Directive:
Find every line in the records that contains the word "Open", matching case exactly, and copy each of those lines in full.

Source records:
- - - -

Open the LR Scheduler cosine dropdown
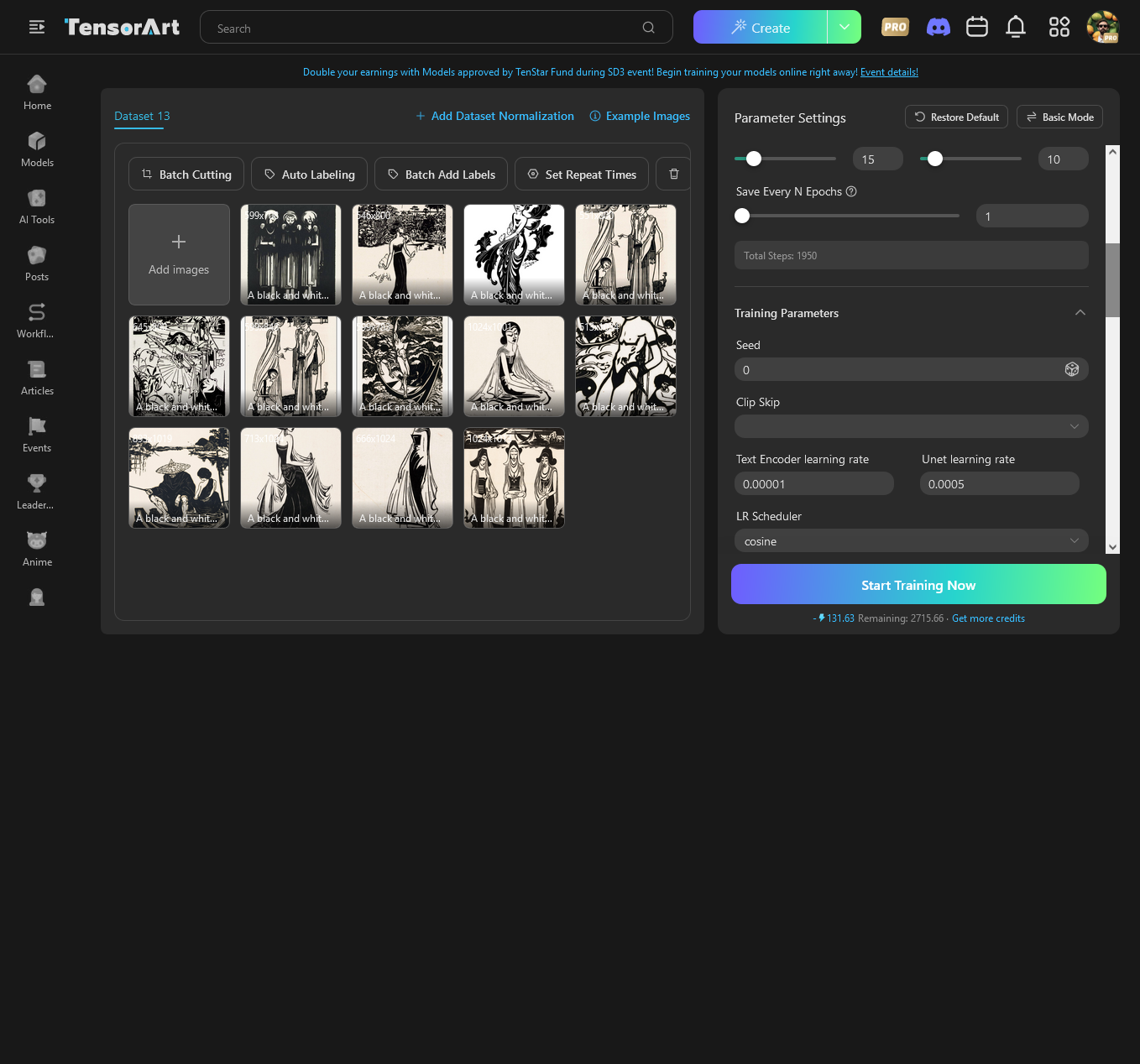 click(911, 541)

- - - -

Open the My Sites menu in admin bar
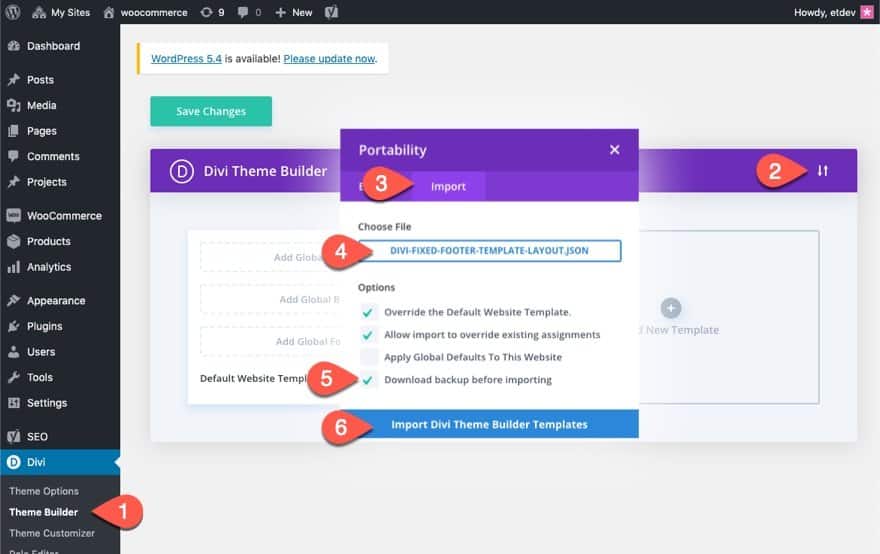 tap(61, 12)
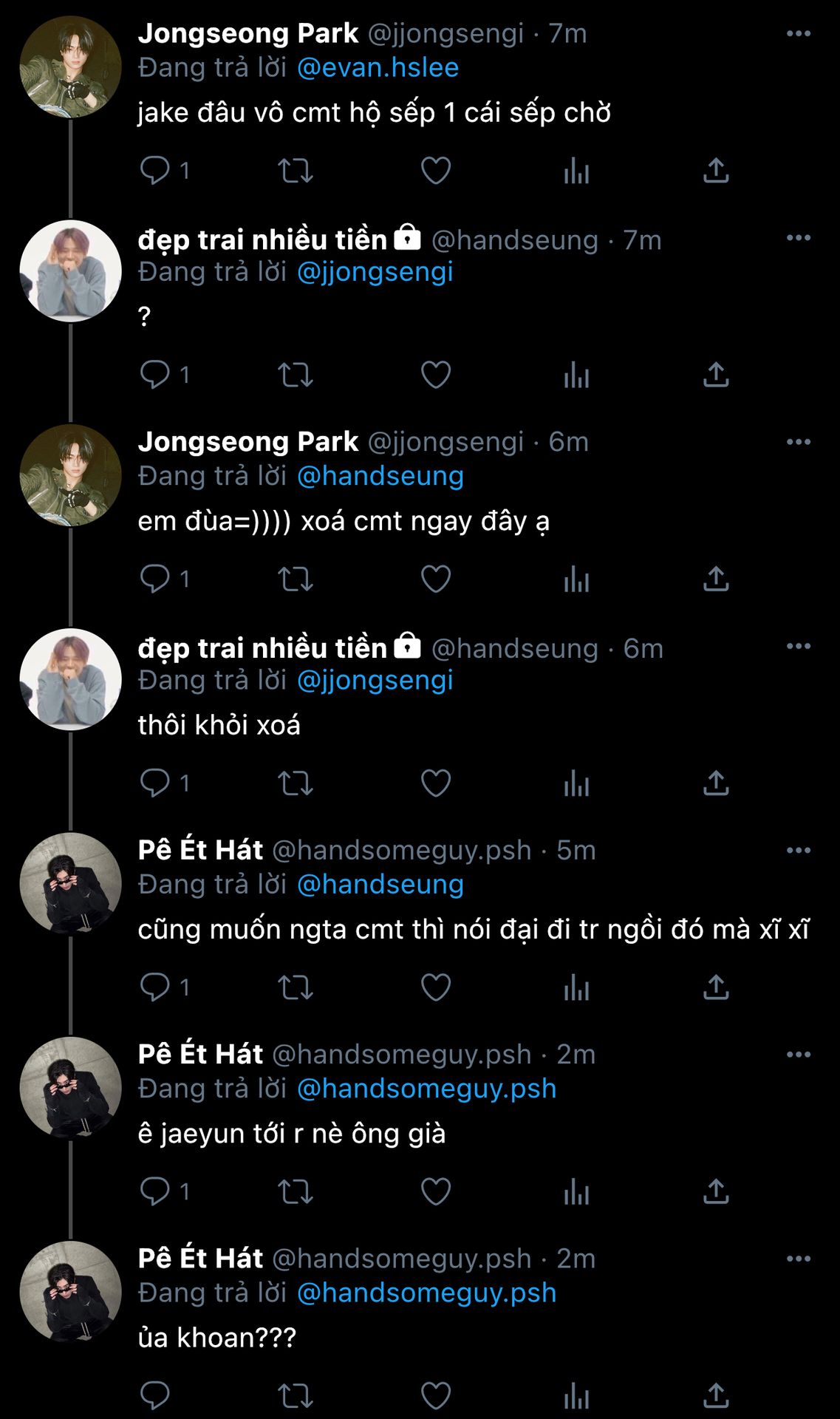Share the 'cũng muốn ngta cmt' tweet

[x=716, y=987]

- - - -

Final result:
Open the LR Scheduler cosine dropdown
Open the My Sites menu in admin bar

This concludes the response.